The use of “I wonder” journals by fifth-grade students began after a regular learning partner, Dr. Dave Miller, recognized that the students had far more questions than he could answer in the limited time he had to spend in the classroom. He handed out notebooks to each kid and instructed them to jot down any questions they might have regarding anything. He is now using the journals to plan experiments for the children that he will be conducting during his time in the classroom.

In any case, students are always encouraged to question, ponder, and share their observations with their teacher and fellow students, regardless of the technique of data gathering.


Every few weeks, teachers go over all of the questions that have been collected but never answered since they were either off-topic during the lesson or better appropriate for a subsequent unit in the curriculum. When teachers take a look at a group of students’ queries, they can glean information about where the students desire to go as well as where they have just gone.

“They can serve as a clue to the teacher to ensure that no misconceptions are developed,” McCauley explains. “You have to make sure that everything is flowing and that everything makes sense to them… Is it possible that they have a misunderstanding of the situation? Maybe they’re connecting on a level you didn’t even realize they were connecting on until now. As a result, it provides an opportunity for us to reflect on… how we’re setting out teachings.”
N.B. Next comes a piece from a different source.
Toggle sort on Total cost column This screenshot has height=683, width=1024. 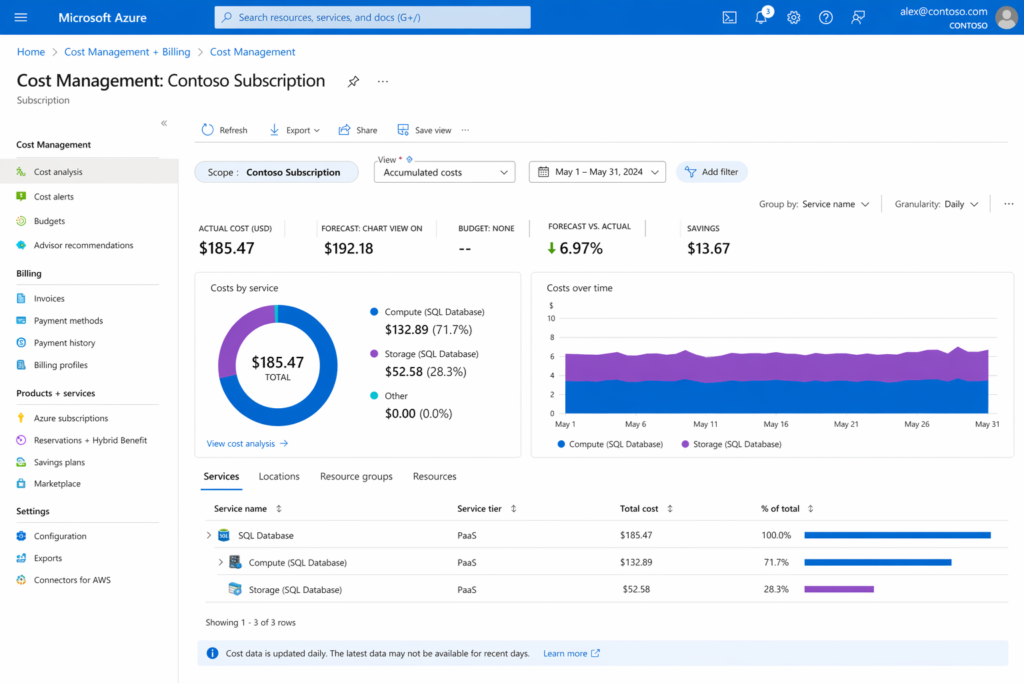(x=668, y=508)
I wonder questions can also help teachers identify themes and topic areas about which kids are particularly interested, as was the case when fifth-grade teacher Brittany German found that she was receiving a disproportionate number of “I wonder” queries concerning outer space. She then opted to make use of some of the available space in her next apartment.
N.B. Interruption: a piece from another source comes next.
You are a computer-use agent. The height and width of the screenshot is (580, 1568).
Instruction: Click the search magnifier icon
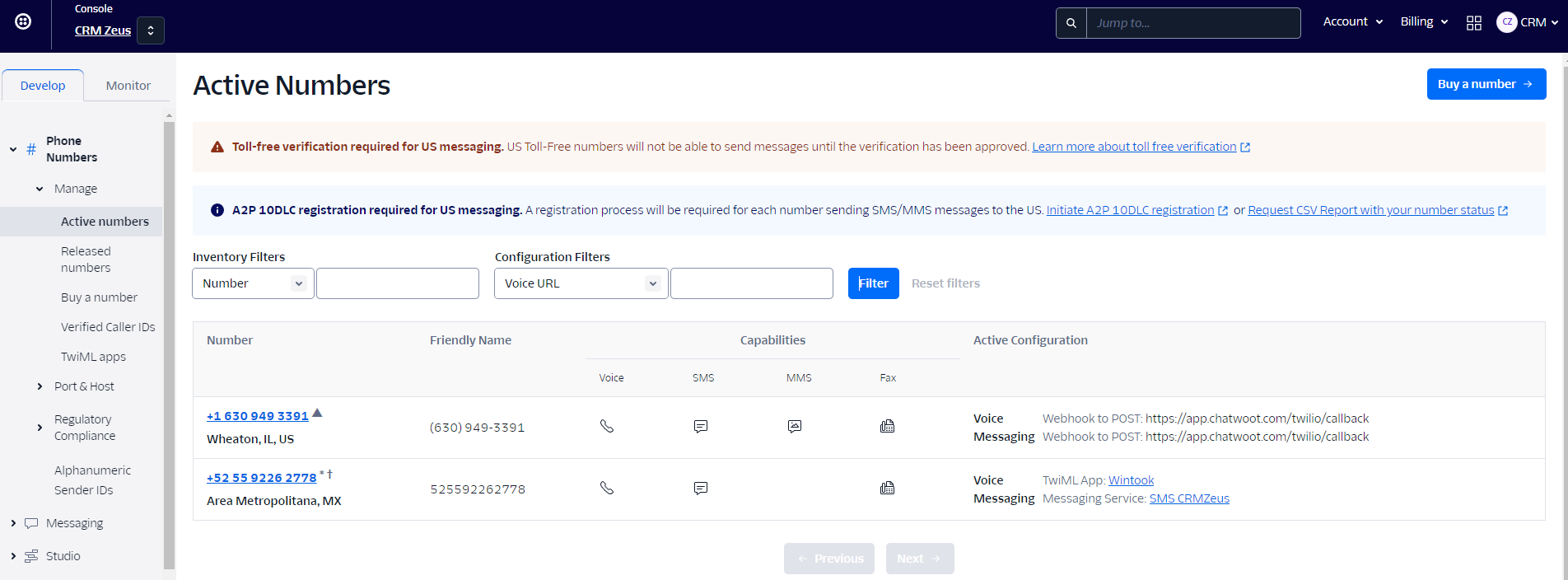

As teachers work their way through the “I wonder” questions, they ask themselves questions such as those listed below:

What direction could I take this?
What can I do to connect some of these ideas?
What can I do to make this relevant to my students’ lives?
What am I supposed to take out from this?
In addition, while “I wonder” inquiries can undoubtedly have an impact on lesson plans, teachers may also employ them in smaller, more personalized groups.

“They aren’t always full-blown lesson plans,” McCauley admits. “Sometimes they are.” “Sometimes it’s a project that only one child is interested in. Some of the time, it’s more of a question that they need to look into further. Other times, it becomes a completely new project for the class or a group of children.”


The following questions are written in a notebook entry labeled “Space”: 1) How does one go about creating a black hole? 2) Why did those scientists create a black hole? Wouldn’t something bad happen to someone or would someone get wounded if they didn’t do so? 3) What would happen if a planet collided with the Earth one day?
It is common for students to have dozens or hundreds of questions, and for some, the prospect of having to answer them all might be intimidating. Teachers at Crellin, on the other hand, remark that they do not feel required to answer every question that is posed. This group’s goal is to contribute what they can, encourage students to take responsibility for the situation and seek answers on their own; and most importantly, they want students to keep asking questions. Principal McCauley feels that the ultimate goal is for students to continue to wonder: “If people don’t ask themselves, ‘How will we ever survive on the moon?’ then that will never be explored.” Your goal is to pique their interest enough so that they will continue to inquire, with the understanding that not all questions will be answered. But that doesn’t mean students should stop wondering, because wondering leads to thinking outside the box, and thinking outside the box leads to critical thinking, which makes them critical thinkers. This is the point at which everything comes together for them as they try to figure it out and reflect on what they’re doing. That’s where all of the learning takes place—where that’s all of the connections begin to be formed.”